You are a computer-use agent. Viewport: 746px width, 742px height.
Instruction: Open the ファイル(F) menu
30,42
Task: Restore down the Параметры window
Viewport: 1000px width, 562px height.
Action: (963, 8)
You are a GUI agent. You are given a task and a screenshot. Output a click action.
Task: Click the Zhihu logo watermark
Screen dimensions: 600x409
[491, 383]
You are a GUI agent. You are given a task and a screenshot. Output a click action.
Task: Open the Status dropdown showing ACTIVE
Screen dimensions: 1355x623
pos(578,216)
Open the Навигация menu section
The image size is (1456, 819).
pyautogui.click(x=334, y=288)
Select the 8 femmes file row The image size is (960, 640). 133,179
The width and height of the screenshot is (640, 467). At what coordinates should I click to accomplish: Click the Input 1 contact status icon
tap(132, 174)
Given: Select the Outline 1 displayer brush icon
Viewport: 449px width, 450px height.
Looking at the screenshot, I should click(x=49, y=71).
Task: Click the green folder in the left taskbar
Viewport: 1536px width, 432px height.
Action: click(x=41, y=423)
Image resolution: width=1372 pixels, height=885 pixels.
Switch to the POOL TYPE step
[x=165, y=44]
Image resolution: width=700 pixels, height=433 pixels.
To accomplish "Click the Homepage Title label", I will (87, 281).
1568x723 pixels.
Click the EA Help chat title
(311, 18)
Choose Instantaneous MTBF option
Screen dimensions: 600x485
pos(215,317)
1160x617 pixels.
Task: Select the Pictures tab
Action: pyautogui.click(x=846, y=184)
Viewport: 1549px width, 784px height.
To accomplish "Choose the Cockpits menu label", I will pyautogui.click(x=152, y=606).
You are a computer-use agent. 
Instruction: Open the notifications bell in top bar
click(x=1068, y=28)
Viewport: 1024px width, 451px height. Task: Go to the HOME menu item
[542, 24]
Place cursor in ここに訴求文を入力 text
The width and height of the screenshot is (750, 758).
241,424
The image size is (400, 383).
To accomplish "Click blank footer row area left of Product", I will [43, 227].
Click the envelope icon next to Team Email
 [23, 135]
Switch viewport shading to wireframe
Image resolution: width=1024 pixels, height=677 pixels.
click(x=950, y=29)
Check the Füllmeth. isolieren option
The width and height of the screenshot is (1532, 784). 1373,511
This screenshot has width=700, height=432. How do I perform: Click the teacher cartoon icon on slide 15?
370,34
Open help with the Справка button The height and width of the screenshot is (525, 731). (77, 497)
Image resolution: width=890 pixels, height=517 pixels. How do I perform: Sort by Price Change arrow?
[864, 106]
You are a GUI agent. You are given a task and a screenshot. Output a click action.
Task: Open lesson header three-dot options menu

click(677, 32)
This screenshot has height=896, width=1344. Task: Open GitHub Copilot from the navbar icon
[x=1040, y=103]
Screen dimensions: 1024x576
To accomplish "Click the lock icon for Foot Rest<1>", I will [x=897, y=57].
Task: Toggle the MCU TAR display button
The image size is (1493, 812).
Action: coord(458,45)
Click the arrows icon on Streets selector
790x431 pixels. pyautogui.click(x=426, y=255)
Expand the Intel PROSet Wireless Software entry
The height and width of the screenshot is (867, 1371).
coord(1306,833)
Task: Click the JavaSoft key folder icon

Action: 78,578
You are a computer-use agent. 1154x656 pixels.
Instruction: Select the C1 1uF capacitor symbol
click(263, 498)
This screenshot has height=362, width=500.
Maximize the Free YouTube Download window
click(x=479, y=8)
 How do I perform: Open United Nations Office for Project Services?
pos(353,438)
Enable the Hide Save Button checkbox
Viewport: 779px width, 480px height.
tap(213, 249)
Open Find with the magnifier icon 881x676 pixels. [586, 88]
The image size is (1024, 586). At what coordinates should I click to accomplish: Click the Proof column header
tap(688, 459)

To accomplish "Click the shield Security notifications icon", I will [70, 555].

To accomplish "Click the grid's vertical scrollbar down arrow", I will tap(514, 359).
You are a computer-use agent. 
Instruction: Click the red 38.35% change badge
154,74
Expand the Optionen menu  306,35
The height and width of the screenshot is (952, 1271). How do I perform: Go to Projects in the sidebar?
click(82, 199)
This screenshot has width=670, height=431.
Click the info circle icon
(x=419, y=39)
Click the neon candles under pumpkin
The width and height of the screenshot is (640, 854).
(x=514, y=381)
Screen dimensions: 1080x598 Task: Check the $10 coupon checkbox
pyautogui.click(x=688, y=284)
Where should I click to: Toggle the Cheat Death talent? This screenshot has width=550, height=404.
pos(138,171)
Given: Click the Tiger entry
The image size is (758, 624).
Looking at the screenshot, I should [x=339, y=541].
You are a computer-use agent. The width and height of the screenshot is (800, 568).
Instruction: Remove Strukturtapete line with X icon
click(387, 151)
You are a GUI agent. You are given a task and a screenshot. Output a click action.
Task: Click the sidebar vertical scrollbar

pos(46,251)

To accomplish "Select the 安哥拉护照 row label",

- - -

ASSIGNMENT –
Write the listing out again, exactly as shown above.

REPLY TO THE TASK –
You are a computer-use agent. Viewport: 746px width, 742px height.
Instruction: Open the ファイル(F) menu
30,42
Task: Restore down the Параметры window
Viewport: 1000px width, 562px height.
Action: (963, 8)
You are a GUI agent. You are given a task and a screenshot. Output a click action.
Task: Click the Zhihu logo watermark
Screen dimensions: 600x409
[491, 383]
You are a GUI agent. You are given a task and a screenshot. Output a click action.
Task: Open the Status dropdown showing ACTIVE
Screen dimensions: 1355x623
pos(578,216)
Open the Навигация menu section
The image size is (1456, 819).
pyautogui.click(x=334, y=288)
Select the 8 femmes file row The image size is (960, 640). 133,179
The width and height of the screenshot is (640, 467). At what coordinates should I click to accomplish: Click the Input 1 contact status icon
tap(132, 174)
Given: Select the Outline 1 displayer brush icon
Viewport: 449px width, 450px height.
Looking at the screenshot, I should click(x=49, y=71).
Task: Click the green folder in the left taskbar
Viewport: 1536px width, 432px height.
Action: click(x=41, y=423)
Image resolution: width=1372 pixels, height=885 pixels.
Switch to the POOL TYPE step
[x=165, y=44]
Image resolution: width=700 pixels, height=433 pixels.
To accomplish "Click the Homepage Title label", I will (87, 281).
1568x723 pixels.
Click the EA Help chat title
(311, 18)
Choose Instantaneous MTBF option
Screen dimensions: 600x485
pos(215,317)
1160x617 pixels.
Task: Select the Pictures tab
Action: pyautogui.click(x=846, y=184)
Viewport: 1549px width, 784px height.
To accomplish "Choose the Cockpits menu label", I will pyautogui.click(x=152, y=606).
You are a computer-use agent. 
Instruction: Open the notifications bell in top bar
click(x=1068, y=28)
Viewport: 1024px width, 451px height. Task: Go to the HOME menu item
[542, 24]
Place cursor in ここに訴求文を入力 text
The width and height of the screenshot is (750, 758).
241,424
The image size is (400, 383).
To accomplish "Click blank footer row area left of Product", I will [43, 227].
Click the envelope icon next to Team Email
 [23, 135]
Switch viewport shading to wireframe
Image resolution: width=1024 pixels, height=677 pixels.
click(x=950, y=29)
Check the Füllmeth. isolieren option
The width and height of the screenshot is (1532, 784). 1373,511
This screenshot has width=700, height=432. How do I perform: Click the teacher cartoon icon on slide 15?
370,34
Open help with the Справка button The height and width of the screenshot is (525, 731). (77, 497)
Image resolution: width=890 pixels, height=517 pixels. How do I perform: Sort by Price Change arrow?
[864, 106]
You are a GUI agent. You are given a task and a screenshot. Output a click action.
Task: Open lesson header three-dot options menu

click(677, 32)
This screenshot has height=896, width=1344. Task: Open GitHub Copilot from the navbar icon
[x=1040, y=103]
Screen dimensions: 1024x576
To accomplish "Click the lock icon for Foot Rest<1>", I will [x=897, y=57].
Task: Toggle the MCU TAR display button
The image size is (1493, 812).
Action: coord(458,45)
Click the arrows icon on Streets selector
790x431 pixels. pyautogui.click(x=426, y=255)
Expand the Intel PROSet Wireless Software entry
The height and width of the screenshot is (867, 1371).
coord(1306,833)
Task: Click the JavaSoft key folder icon

Action: 78,578
You are a computer-use agent. 1154x656 pixels.
Instruction: Select the C1 1uF capacitor symbol
click(263, 498)
This screenshot has height=362, width=500.
Maximize the Free YouTube Download window
click(x=479, y=8)
 How do I perform: Open United Nations Office for Project Services?
pos(353,438)
Enable the Hide Save Button checkbox
Viewport: 779px width, 480px height.
tap(213, 249)
Open Find with the magnifier icon 881x676 pixels. [586, 88]
The image size is (1024, 586). At what coordinates should I click to accomplish: Click the Proof column header
tap(688, 459)

To accomplish "Click the shield Security notifications icon", I will [70, 555].

To accomplish "Click the grid's vertical scrollbar down arrow", I will tap(514, 359).
You are a computer-use agent. 
Instruction: Click the red 38.35% change badge
154,74
Expand the Optionen menu  306,35
The height and width of the screenshot is (952, 1271). How do I perform: Go to Projects in the sidebar?
click(82, 199)
This screenshot has width=670, height=431.
Click the info circle icon
(x=419, y=39)
Click the neon candles under pumpkin
The width and height of the screenshot is (640, 854).
(x=514, y=381)
Screen dimensions: 1080x598 Task: Check the $10 coupon checkbox
pyautogui.click(x=688, y=284)
Where should I click to: Toggle the Cheat Death talent? This screenshot has width=550, height=404.
pos(138,171)
Given: Click the Tiger entry
The image size is (758, 624).
Looking at the screenshot, I should [x=339, y=541].
You are a computer-use agent. The width and height of the screenshot is (800, 568).
Instruction: Remove Strukturtapete line with X icon
click(387, 151)
You are a GUI agent. You are given a task and a screenshot. Output a click action.
Task: Click the sidebar vertical scrollbar

pos(46,251)

To accomplish "Select the 安哥拉护照 row label",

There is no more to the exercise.